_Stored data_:
★ ★ ★ ★ ★ ★ ★

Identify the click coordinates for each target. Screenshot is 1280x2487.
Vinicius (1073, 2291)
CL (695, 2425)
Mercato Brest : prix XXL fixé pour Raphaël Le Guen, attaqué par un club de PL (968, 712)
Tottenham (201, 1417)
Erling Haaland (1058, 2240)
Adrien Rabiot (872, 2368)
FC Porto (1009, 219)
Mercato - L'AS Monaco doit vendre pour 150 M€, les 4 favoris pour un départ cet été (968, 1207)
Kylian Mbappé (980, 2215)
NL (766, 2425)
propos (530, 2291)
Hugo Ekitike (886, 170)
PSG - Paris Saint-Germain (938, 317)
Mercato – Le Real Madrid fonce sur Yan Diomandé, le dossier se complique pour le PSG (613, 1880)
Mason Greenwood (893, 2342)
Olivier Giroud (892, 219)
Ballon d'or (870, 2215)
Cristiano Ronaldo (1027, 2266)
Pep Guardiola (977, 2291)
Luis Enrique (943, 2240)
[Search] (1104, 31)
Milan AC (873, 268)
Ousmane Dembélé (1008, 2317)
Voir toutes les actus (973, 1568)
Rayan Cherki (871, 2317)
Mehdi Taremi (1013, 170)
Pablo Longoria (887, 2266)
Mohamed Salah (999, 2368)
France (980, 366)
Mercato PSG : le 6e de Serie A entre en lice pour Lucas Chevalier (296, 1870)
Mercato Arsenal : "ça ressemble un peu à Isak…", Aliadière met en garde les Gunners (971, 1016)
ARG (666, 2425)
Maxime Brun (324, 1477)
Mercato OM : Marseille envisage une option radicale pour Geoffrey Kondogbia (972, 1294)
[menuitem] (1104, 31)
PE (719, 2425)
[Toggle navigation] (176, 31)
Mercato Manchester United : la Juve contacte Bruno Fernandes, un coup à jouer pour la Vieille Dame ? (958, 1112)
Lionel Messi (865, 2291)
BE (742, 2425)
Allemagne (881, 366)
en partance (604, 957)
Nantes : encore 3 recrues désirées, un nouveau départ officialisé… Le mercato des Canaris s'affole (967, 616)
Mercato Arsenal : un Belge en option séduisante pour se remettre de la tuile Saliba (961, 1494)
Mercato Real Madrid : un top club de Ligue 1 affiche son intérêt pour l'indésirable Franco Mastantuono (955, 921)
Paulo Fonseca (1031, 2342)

★ ★ ★ ★ ★ ★ ★

_WORK TO COMPLETE_: After locating the line holding "Erling Haaland (1058, 2240)" above, output exactly that line and every line after it through the line holding "Pablo Longoria (887, 2266)". Include nothing else.

_ANSWER BOX_:
Erling Haaland (1058, 2240)
Adrien Rabiot (872, 2368)
FC Porto (1009, 219)
Mercato - L'AS Monaco doit vendre pour 150 M€, les 4 favoris pour un départ cet été (968, 1207)
Kylian Mbappé (980, 2215)
NL (766, 2425)
propos (530, 2291)
Hugo Ekitike (886, 170)
PSG - Paris Saint-Germain (938, 317)
Mercato – Le Real Madrid fonce sur Yan Diomandé, le dossier se complique pour le PSG (613, 1880)
Mason Greenwood (893, 2342)
Olivier Giroud (892, 219)
Ballon d'or (870, 2215)
Cristiano Ronaldo (1027, 2266)
Pep Guardiola (977, 2291)
Luis Enrique (943, 2240)
[Search] (1104, 31)
Milan AC (873, 268)
Ousmane Dembélé (1008, 2317)
Voir toutes les actus (973, 1568)
Rayan Cherki (871, 2317)
Mehdi Taremi (1013, 170)
Pablo Longoria (887, 2266)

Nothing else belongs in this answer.